**Dataset excerpts**
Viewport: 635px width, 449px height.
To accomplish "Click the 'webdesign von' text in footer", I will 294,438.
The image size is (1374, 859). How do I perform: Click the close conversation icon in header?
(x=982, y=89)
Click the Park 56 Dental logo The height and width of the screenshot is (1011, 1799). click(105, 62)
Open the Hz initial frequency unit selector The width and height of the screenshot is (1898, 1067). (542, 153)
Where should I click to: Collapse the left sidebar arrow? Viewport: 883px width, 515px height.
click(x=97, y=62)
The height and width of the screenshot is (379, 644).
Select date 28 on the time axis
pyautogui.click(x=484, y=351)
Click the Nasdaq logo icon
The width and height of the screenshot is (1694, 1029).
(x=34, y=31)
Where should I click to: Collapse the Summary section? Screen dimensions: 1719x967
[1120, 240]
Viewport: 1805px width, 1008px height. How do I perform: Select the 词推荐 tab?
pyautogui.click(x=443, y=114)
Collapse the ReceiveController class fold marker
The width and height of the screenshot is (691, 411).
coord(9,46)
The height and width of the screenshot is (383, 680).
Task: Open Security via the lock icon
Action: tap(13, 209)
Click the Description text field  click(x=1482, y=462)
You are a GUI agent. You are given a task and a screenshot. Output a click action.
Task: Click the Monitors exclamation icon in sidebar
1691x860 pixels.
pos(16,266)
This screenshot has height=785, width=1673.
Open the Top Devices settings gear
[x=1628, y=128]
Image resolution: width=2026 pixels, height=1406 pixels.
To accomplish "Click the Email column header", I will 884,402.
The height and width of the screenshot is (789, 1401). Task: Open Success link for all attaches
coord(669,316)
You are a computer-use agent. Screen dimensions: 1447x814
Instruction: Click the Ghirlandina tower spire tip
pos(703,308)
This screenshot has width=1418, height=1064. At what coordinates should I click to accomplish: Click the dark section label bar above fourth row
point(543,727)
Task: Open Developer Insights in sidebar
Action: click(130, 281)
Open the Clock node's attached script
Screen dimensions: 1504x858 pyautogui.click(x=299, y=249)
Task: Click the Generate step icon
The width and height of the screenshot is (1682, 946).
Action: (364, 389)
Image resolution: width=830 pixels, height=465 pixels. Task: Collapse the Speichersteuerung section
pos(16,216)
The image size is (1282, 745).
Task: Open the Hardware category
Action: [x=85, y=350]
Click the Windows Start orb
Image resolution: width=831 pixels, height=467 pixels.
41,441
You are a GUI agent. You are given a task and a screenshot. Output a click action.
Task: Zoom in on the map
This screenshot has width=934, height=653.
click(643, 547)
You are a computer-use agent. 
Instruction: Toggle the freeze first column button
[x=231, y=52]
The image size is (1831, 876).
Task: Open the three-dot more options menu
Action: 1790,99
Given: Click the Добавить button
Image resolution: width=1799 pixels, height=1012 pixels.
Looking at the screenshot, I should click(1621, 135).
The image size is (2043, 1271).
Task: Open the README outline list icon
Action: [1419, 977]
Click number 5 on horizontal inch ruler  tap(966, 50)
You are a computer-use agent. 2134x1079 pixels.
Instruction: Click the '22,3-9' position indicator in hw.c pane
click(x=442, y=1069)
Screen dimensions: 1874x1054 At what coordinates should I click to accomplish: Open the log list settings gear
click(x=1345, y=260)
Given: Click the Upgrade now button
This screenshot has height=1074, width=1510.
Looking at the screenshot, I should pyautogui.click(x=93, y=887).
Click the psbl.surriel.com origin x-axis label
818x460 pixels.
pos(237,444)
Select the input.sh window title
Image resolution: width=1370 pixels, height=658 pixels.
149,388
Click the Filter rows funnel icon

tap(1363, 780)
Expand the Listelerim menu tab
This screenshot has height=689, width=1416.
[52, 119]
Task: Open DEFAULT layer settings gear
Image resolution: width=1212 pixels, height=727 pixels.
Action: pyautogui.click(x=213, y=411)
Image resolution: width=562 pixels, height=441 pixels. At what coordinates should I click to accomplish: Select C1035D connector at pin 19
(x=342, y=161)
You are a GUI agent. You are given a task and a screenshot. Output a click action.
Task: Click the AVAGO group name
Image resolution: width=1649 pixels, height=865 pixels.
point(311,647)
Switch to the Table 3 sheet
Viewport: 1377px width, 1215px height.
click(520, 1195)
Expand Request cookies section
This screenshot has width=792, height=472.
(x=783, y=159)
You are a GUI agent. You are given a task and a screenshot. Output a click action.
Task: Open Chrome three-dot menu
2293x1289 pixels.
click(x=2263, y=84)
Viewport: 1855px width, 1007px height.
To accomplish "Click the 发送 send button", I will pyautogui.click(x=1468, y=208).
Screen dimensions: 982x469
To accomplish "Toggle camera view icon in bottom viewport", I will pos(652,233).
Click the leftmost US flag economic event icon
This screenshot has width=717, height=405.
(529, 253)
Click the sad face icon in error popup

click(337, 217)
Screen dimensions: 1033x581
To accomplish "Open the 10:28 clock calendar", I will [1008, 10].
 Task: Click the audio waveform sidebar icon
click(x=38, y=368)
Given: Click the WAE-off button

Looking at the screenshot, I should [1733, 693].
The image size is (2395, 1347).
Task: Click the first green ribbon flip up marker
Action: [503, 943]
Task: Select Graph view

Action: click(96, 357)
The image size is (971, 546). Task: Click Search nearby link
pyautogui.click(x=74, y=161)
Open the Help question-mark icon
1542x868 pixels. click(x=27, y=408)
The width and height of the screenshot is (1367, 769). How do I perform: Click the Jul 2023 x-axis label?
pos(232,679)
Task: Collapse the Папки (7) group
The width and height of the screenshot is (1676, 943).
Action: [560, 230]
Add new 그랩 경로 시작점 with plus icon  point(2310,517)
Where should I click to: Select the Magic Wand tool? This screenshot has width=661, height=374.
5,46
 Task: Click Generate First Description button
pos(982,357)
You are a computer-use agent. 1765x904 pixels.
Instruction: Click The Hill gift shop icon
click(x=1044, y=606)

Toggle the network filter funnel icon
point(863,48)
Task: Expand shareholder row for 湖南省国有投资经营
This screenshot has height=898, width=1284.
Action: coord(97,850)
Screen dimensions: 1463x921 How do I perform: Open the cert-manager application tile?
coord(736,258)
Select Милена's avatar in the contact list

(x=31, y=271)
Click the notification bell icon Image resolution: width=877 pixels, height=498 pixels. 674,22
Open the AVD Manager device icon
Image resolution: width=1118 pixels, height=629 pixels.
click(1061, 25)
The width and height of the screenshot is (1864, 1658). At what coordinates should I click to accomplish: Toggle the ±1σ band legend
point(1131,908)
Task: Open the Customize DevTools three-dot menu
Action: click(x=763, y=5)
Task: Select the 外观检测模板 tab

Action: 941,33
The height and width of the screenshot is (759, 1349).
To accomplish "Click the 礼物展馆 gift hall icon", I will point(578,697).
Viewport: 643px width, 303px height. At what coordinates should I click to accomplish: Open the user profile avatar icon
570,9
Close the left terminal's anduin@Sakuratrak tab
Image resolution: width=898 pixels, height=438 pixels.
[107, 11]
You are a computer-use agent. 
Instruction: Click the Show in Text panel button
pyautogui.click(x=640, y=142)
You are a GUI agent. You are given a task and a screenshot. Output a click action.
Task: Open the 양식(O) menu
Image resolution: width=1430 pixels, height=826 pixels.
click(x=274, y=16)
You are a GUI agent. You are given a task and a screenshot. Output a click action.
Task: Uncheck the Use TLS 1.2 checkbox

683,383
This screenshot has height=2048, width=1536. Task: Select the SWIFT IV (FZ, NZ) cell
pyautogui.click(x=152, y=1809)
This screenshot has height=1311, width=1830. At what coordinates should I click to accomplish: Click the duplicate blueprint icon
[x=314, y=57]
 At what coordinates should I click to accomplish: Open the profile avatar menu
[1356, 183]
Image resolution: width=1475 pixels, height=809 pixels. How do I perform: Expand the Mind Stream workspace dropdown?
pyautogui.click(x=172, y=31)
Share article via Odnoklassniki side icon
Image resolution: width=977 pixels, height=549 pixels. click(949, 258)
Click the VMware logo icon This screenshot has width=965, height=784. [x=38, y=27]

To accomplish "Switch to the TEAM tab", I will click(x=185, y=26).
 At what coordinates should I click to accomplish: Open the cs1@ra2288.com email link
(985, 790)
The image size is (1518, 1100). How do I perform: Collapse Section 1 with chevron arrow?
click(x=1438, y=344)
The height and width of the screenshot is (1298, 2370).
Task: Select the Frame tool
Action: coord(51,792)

**Exercise aim**
Set down each line exactly as it appears, starting at the top of the data and ending at the line containing "Open the Hz", and include no other lines.

**Written reply**
Viewport: 635px width, 449px height.
To accomplish "Click the 'webdesign von' text in footer", I will 294,438.
The image size is (1374, 859). How do I perform: Click the close conversation icon in header?
(x=982, y=89)
Click the Park 56 Dental logo The height and width of the screenshot is (1011, 1799). click(105, 62)
Open the Hz initial frequency unit selector The width and height of the screenshot is (1898, 1067). (542, 153)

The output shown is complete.